■ Listed entries ■
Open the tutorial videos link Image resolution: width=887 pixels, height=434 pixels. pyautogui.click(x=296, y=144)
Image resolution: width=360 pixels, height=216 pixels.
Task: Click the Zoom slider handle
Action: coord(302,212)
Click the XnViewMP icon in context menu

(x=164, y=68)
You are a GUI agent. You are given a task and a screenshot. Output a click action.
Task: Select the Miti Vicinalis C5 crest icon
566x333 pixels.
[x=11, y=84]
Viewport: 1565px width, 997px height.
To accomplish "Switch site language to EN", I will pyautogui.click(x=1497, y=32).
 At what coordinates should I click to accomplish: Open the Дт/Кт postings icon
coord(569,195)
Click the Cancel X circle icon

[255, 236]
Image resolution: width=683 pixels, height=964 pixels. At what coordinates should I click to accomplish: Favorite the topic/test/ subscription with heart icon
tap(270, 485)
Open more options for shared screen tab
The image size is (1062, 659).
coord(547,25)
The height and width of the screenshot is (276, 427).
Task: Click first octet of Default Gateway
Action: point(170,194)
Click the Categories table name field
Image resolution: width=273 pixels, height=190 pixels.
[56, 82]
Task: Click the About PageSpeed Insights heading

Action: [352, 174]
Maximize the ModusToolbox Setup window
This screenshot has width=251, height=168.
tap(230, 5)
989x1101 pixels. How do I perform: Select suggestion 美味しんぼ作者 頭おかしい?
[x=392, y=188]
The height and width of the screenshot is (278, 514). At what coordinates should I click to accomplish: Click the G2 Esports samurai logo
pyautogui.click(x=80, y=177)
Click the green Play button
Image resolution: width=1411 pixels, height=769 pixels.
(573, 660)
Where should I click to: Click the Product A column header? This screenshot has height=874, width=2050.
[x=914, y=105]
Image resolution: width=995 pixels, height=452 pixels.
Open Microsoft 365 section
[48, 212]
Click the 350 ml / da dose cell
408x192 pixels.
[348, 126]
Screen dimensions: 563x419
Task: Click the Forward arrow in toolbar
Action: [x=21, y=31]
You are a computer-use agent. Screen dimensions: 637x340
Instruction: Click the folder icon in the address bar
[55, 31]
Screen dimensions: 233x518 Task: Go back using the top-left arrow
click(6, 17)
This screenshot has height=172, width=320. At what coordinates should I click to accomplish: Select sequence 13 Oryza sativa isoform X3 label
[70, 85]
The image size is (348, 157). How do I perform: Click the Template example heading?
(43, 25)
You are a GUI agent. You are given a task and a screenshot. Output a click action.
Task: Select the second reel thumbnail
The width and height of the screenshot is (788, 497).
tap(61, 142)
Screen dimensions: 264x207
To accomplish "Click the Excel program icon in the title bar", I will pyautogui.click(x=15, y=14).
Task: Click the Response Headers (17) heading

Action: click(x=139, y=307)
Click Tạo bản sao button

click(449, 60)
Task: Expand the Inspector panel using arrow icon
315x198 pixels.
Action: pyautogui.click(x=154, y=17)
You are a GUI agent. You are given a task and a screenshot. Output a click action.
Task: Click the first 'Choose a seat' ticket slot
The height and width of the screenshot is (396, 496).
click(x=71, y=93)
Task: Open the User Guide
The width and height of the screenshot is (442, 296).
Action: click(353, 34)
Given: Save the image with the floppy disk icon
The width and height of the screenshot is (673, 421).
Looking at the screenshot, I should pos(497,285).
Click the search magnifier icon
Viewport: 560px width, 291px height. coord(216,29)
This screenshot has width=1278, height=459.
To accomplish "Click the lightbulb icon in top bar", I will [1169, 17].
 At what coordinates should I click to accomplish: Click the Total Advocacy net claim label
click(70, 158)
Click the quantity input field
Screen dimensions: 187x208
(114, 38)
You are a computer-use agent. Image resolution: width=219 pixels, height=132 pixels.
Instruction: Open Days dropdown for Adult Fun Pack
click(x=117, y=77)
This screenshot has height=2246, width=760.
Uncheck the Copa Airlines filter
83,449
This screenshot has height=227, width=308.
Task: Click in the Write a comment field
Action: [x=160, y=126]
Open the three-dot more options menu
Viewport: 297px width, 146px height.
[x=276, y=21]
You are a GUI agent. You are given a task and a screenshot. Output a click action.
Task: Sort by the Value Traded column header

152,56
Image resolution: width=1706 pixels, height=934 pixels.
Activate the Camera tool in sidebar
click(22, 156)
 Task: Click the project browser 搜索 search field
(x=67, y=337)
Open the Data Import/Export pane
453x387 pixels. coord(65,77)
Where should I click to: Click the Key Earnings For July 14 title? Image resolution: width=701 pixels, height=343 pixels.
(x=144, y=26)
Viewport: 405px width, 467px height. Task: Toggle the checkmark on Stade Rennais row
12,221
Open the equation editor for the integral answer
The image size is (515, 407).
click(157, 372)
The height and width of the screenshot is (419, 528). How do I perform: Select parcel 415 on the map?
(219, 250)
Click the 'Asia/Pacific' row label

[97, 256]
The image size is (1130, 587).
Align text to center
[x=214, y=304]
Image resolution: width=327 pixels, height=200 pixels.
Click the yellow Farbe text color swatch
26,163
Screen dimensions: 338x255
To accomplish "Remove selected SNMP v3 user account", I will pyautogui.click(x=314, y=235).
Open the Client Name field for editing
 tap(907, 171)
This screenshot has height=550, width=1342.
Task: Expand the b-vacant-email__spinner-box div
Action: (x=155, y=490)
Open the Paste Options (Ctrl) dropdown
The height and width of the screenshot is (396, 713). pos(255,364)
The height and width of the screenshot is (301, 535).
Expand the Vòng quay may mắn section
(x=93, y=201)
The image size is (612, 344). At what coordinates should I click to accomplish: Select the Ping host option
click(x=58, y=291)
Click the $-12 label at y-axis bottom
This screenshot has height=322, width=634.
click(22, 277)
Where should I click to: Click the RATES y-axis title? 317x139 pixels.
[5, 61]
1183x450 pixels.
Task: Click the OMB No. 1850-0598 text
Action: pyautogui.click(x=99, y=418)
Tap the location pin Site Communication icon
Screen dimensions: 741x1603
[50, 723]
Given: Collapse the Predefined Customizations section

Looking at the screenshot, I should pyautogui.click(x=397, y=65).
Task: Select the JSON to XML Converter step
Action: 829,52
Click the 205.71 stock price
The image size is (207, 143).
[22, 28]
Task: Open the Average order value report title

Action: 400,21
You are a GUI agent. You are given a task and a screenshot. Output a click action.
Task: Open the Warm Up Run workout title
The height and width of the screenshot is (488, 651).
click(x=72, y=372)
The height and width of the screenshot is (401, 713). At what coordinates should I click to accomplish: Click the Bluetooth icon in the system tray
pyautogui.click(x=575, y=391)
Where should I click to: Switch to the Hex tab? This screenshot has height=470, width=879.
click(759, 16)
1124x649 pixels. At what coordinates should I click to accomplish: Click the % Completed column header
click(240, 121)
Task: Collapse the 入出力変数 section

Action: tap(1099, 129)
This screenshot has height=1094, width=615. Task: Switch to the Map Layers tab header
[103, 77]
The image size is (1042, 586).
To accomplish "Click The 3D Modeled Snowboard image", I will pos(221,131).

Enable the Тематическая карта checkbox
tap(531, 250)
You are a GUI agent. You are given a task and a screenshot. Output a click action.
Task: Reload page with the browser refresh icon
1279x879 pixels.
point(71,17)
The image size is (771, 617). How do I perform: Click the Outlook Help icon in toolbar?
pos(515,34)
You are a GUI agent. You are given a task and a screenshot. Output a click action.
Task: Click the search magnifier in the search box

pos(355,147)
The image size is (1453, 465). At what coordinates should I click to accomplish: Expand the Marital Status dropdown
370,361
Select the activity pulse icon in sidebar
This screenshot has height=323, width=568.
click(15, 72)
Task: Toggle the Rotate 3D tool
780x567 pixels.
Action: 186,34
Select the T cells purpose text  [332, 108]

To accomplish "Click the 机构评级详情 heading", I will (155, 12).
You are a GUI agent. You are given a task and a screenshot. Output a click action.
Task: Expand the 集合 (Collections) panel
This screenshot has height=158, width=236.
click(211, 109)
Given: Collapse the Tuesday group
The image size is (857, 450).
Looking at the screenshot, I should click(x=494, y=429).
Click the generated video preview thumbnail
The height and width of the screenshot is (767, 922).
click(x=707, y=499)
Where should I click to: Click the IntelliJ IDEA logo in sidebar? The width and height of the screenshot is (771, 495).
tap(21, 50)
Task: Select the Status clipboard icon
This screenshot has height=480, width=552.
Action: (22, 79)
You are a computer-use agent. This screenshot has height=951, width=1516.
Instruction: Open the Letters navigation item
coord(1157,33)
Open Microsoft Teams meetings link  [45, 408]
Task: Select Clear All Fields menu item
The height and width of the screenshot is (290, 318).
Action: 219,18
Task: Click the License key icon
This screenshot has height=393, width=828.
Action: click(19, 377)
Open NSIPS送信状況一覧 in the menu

■ About this task ■
How many of the lines above include the string "thumbnail"? Answer with the number only.

■ Completed task ■
2